Reminder on Regular Expressions
First and foremost, this module requires a certain understanding of regular expressions, also known as regexes or regexps. Indeed, URL rewriting is performed by the rewrite directive, which accepts a pattern followed by the replacement URI.
Purpose
The first question we must answer is: What's the purpose of regular expressions? To put it simply, the main purpose is to verify that a string matches a pattern. The said pattern is written in a particular language that allows defining extremely complex and accurate rules.
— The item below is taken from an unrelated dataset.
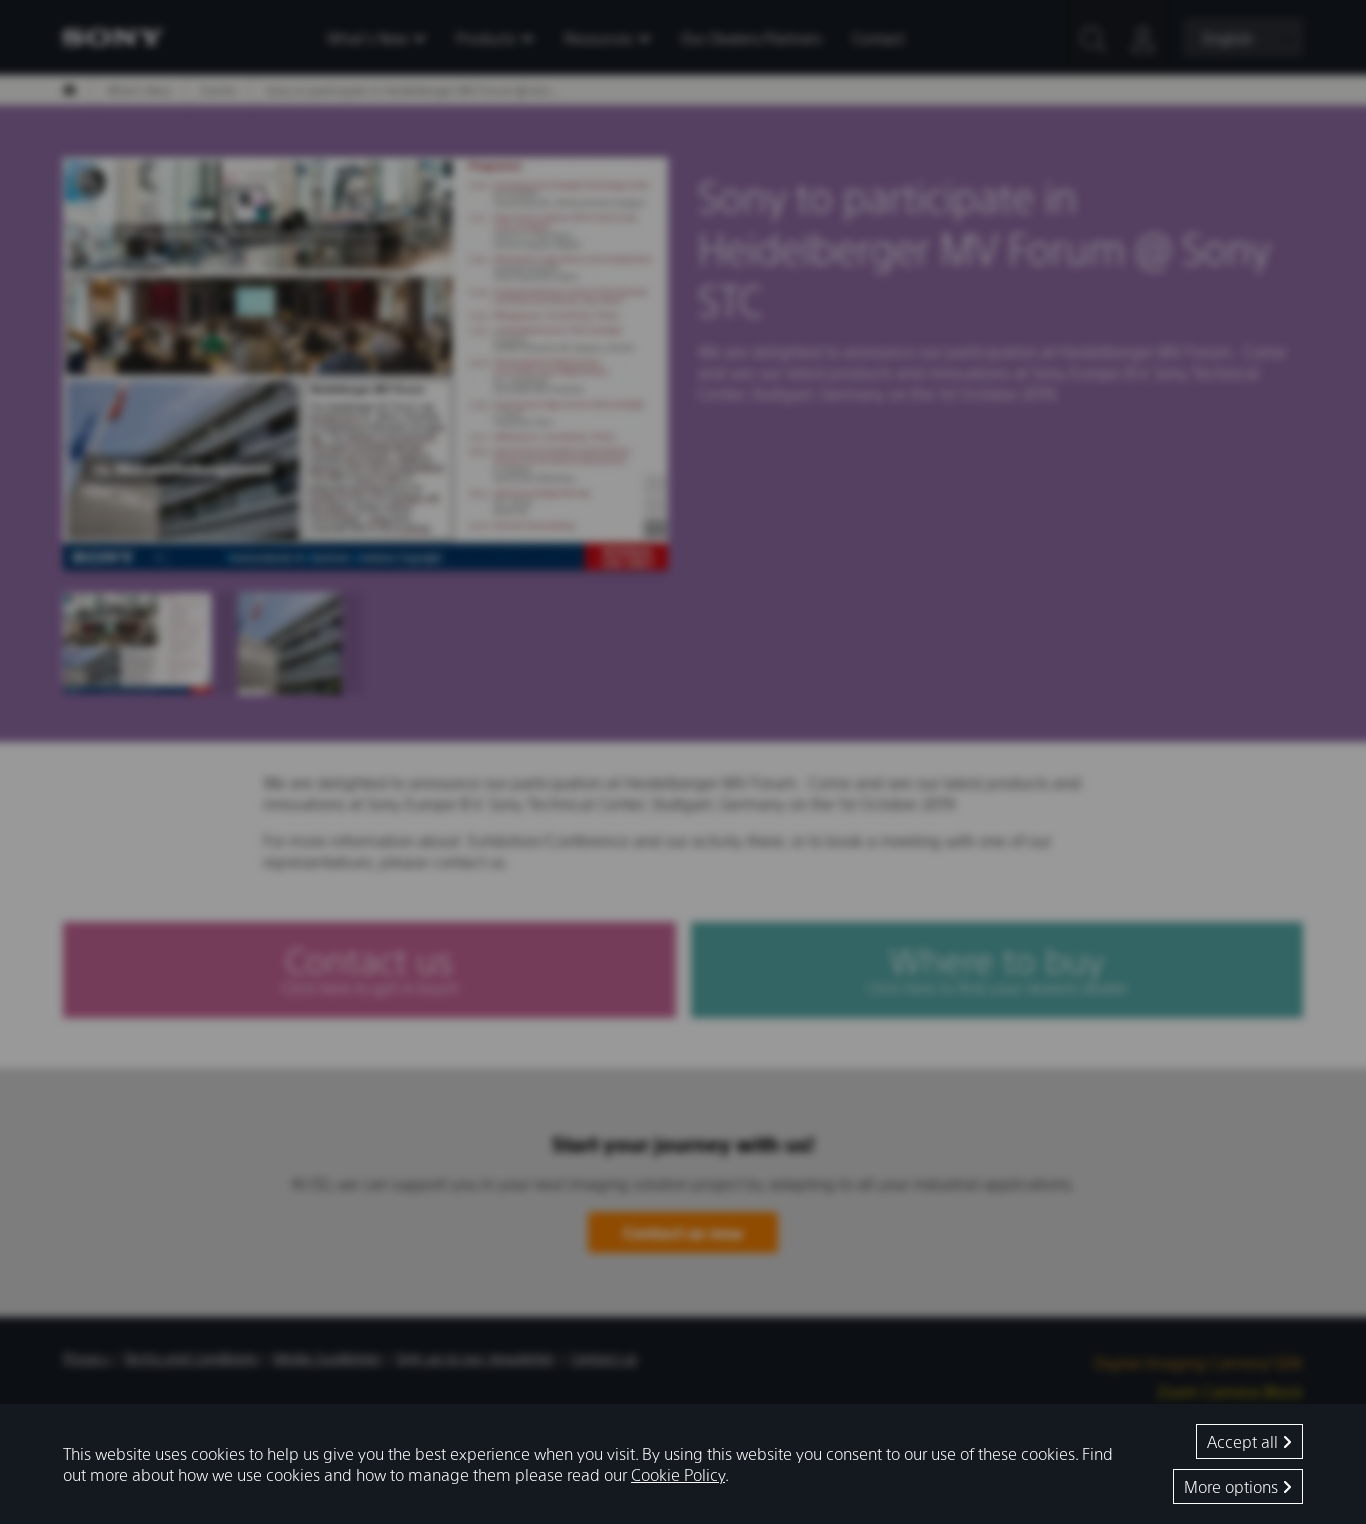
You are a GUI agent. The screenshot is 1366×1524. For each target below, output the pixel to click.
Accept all (1244, 1441)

String | Pattern | Matches? | Explanation |
hello | ^hello$ | Yes | The string begins by character h (^h), followed by e, l, l, and then finishes by o (o$). |
hell | ^hello$ | No | The string begins by character h (^h), followed by e, l, l but does not finish by o. |
Hello | ^hello$ | Depends | If the engine performing the match is casesensitive, the string doesn't match the pattern. |
This concept becomes a lot more interesting when complex patterns are employed, such as one that validate an e-mail addresses: ^[A-Z0-9._%+-]+@[A-Z0-9.-]+\.[A-Z]{2,4}$. Validating the well-forming of an e-mail address programmatically would require a great deal of code, while all of the work can be done with a single regular expression pattern matching.
PCRE Syntax
The syntax that Nginx employs originates from the Perl Compatible Regular Expression (PCRE) library. It's the most commonly used form of regular expression, and nearly everything you learn here remains valid for other language variations.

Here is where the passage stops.